You are absolutely right! The statement you've presented highlights a major challenge in researching and developing gene therapies for human genetic diseases.

Here's a breakdown of the issues and why they make human research particularly complex:

* Long Generation Time: Humans have a long lifespan and a relatively slow rate of reproduction. This means that studying the effects of gene therapy across generations can take decades. It's difficult to conduct traditional breeding experiments like those done with model organisms.

* Ethical Considerations: Research involving human subjects is tightly regulated for ethical reasons. There are strict guidelines about informed consent, safety, and minimizing risks.

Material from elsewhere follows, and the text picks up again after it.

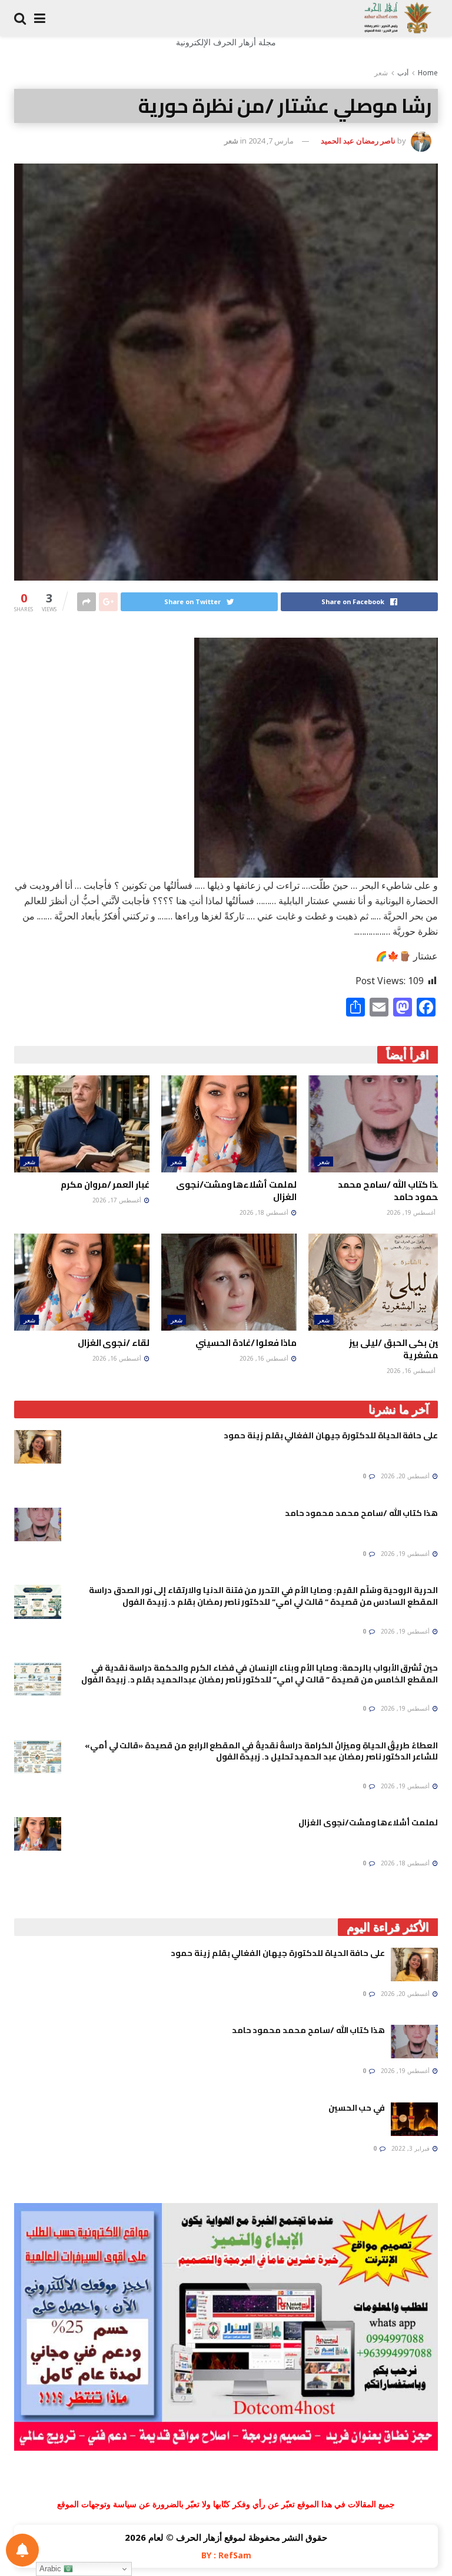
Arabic (51, 2568)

This makes conducting gene therapy trials more complicated and time-consuming.

* Variability Within Human Populations: Humans are incredibly diverse, genetically and environmentally. This variability can make it difficult to isolate the effects of gene therapy from other factors that might influence the disease.

* Cost and Resources: Clinical trials for gene therapy are very expensive and require significant resources, including specialized facilities, trained personnel, and long-term follow-up.

How Scientists Address these Challenges:

* Animal Models: Scientists often use model organisms like mice or rats to study gene therapy. These animals have shorter lifespans and faster reproductive rates, allowing for quicker research. However, it's important to remember that results in animals don't always translate directly to humans.

* Cell and Tissue Culture: Researchers can use cells and tissues grown in the lab to study the effects of gene therapy on a smaller scale. This allows them to test different gene delivery methods and assess potential safety concerns before moving to clinical trials.

* Focused Clinical Trials: Clinical trials for gene therapy are carefully designed to target specific patient populations with well-defined genetic diseases. This helps to minimize variability and increase the likelihood of seeing clear results.

* Longitudinal Studies: Researchers often follow patients who participate in gene therapy trials for many years to monitor the long-term effects of the treatment. This helps to assess the safety and efficacy of gene therapy over time.

In summary:

While the challenges are significant, scientists are making progress in developing and testing gene therapies for human diseases. By using a combination of approaches, including animal models, cell culture, and carefully designed clinical trials, they are working to overcome the obstacles and bring this promising technology to patients.